The new trend of backpacks on wheels caught on last fall, said Marie Goodrum, the principal of the 1,153-student school. She said about 50 of her students wheel their class materials around in the same way that grown-ups wheel luggage around in an airport. Local stores market the backpacks on wheels especially for children.
Ms. Goodrum has put a stop to some student trends in the past. For example, she decided it was inappropriate for girls to wear short tops that showed their navels, and she wouldn’t let girls wear clogs to school because she said they might slip and fall.
But Ms. Goodrum views the trend of backpacks on wheels as positive.

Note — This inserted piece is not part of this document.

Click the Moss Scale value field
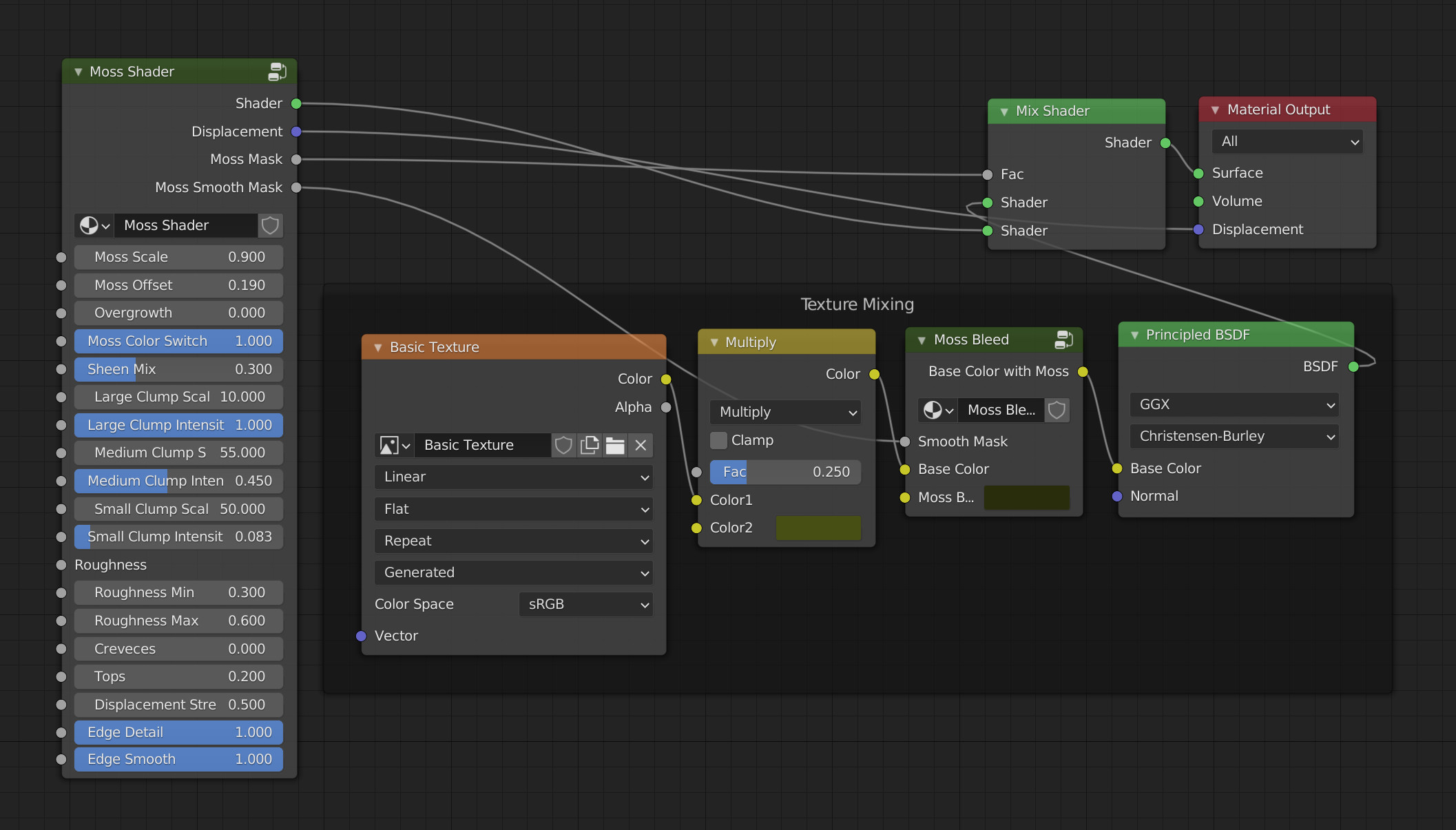The image size is (1456, 830). pyautogui.click(x=178, y=257)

“It’s saving the backs of our boys and girls,” she said. “The old backpacks--they’re so heavy,” she lamented.
Boot camp
Cynthia Foster Haynes rises before dawn to take her son, Robert Foster, 13, to school for almost two hours of pushups and wind sprints before school begins at 8 a.m.
“I don’t like it,” Ms. Haynes said of the regimen. “Getting up at four in the morning to get him to school is not on my ‘A’ list.”

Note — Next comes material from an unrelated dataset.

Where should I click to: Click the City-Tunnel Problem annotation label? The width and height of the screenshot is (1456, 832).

But hundreds of parents have been clamoring to get their children into the in-school “boot camp” program in Birmingham, Ala., school officials say.
Carol W. Hayes Middle School, for grades 6-8, is testing the pilot program to see if a jolt of military-style discipline and personal attention will help wayward youngsters avoid serious trouble and suspension, without taking them away from their classes. Students are recommended for the program by administrators and the local court.
After the morning regimen, the 25 students in the program join the school’s 675 other students for a regular day of classes. Students stay after school for two hours of tutoring and one hour of “drill and ceremony,” according to the program’s director, Alvin Leavell.
An in-school program is different from other youth boot camps because it keeps youngsters in school and families together, said Mr. Leavell, a retired career soldier.
That consoles Ms. Haynes, who said that after two weeks into the six-week program, she sees positive changes in her son’s habits, which she hopes will last.